GIVEN TEXT:
Does the description disclose side effects, auth requirements, rate limits, or destructive behavior?

With no annotations provided, the description carries the full burden of behavioral disclosure but offers minimal information. It mentions reading ('Get') but doesn't specify whether this requires authentication, rate limits, what happens with non-existent paths, or if it returns raw content vs. metadata. For a tool with 4 parameters and no annotation coverage, this is insufficient.

Agents need to know what a tool does to the world before calling it. Descriptions should go beyond structured annotations to explain consequences.

Conciseness5/5

Is the description appropriately sized, front-loaded, and free of redundancy?

The description is a single, efficient sentence that front-loads the core functionality without unnecessary words. Every part of the sentence ('Get the contents of a file or directory from a GitHub repository') directly contributes to understanding the tool's purpose.

Shorter descriptions cost fewer tokens and are easier for agents to parse. Every sentence should earn its place.

Completeness2/5

Given the tool's complexity, does the description cover enough for an agent to succeed on first attempt?

Given the tool's complexity (4 parameters, no annotations, no output schema), the description is incomplete. It doesn't explain return values (e.g., file content vs. directory listing), error conditions, or authentication requirements. For a read operation in a GitHub context with many sibling tools, more contextual information is needed to guide effective use.

Complex tools with many parameters or behaviors need more documentation. Simple tools need less. This dimension scales expectations accordingly.

Parameters3/5

Does the description clarify parameter syntax, constraints, interactions, or defaults beyond what the schema provides?

Schema description coverage is 100%, so the input schema already documents all parameters (owner, repo, path, branch) with clear descriptions. The description adds no additional meaning beyond implying the tool operates on GitHub repositories, which is redundant with the schema. This meets the baseline for high schema coverage.

Input schemas describe structure but not intent. Descriptions should explain non-obvious parameter relationships and valid value ranges.

Purpose4/5

Does the description clearly state what the tool does and how it differs from similar tools?

The description clearly states the action ('Get the contents') and resource ('file or directory from a GitHub repository'), making the purpose immediately understandable. However, it doesn't differentiate from similar sibling tools like 'search_code' or 'get_pull_request_files', which could also retrieve file-related information in different contexts.

Agents choose between tools based on descriptions. A clear purpose with a specific verb and resource helps agents select the right tool.

Usage Guidelines2/5

Does the description explain when to use this tool, when not to, or what alternatives exist?

The description provides no guidance on when to use this tool versus alternatives like 'search_code' for broader searches or 'get_pull_request_files' for PR-specific content. It lacks context about prerequisites (e.g., needing repository access) or typical use cases, leaving the agent to infer usage from the tool name alone.

Agents often have multiple tools that could apply. Explicit usage guidance like "use X instead of Y when Z" prevents misuse.

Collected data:
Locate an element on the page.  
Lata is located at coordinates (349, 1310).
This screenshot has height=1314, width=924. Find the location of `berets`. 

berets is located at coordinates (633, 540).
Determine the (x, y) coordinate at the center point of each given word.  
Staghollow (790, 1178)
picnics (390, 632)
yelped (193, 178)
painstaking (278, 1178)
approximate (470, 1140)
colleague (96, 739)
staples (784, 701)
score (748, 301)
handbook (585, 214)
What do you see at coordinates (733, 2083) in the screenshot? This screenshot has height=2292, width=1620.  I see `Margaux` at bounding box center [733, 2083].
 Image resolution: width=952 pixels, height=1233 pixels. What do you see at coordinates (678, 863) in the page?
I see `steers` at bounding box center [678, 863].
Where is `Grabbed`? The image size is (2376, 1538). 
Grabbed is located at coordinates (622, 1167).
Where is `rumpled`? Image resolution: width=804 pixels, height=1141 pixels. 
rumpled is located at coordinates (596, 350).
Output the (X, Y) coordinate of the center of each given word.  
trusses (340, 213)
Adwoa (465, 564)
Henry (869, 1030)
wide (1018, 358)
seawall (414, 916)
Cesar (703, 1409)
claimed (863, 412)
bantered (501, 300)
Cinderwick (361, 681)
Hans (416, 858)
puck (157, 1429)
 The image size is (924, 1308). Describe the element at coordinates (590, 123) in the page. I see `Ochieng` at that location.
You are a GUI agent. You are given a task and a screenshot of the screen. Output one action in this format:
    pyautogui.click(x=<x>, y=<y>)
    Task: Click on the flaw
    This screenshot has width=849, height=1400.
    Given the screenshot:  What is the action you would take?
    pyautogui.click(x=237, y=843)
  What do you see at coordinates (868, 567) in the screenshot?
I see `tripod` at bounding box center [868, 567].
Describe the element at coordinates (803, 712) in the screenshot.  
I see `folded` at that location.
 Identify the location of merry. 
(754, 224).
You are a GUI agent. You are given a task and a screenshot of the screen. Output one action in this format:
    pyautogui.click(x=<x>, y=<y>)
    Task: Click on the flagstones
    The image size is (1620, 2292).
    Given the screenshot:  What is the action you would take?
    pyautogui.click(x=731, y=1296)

WORK ORDER A: Reproduce the portion of the tool-description review between "Complex tools with" and "the schema provides?", inclusive.
WORK ORDER B: Summarize the tool-description review in three sentences.

EXERCISE OUTPUT A:
Complex tools with many parameters or behaviors need more documentation. Simple tools need less. This dimension scales expectations accordingly.

Parameters3/5

Does the description clarify parameter syntax, constraints, interactions, or defaults beyond what the schema provides?

EXERCISE OUTPUT B: The review rates the description of a tool that gets the contents of a file or directory from a GitHub repository, scoring it 5/5 for conciseness and 4/5 for purpose because it is a single efficient sentence that clearly states the action and resource. It scores completeness and usage guidelines 2/5 because the description does not explain return values, error conditions, or authentication requirements, nor when to use alternatives such as 'search_code' or 'get_pull_request_files'. Parameters receive 3/5 because the input schema already documents all four parameters and the description adds nothing beyond it.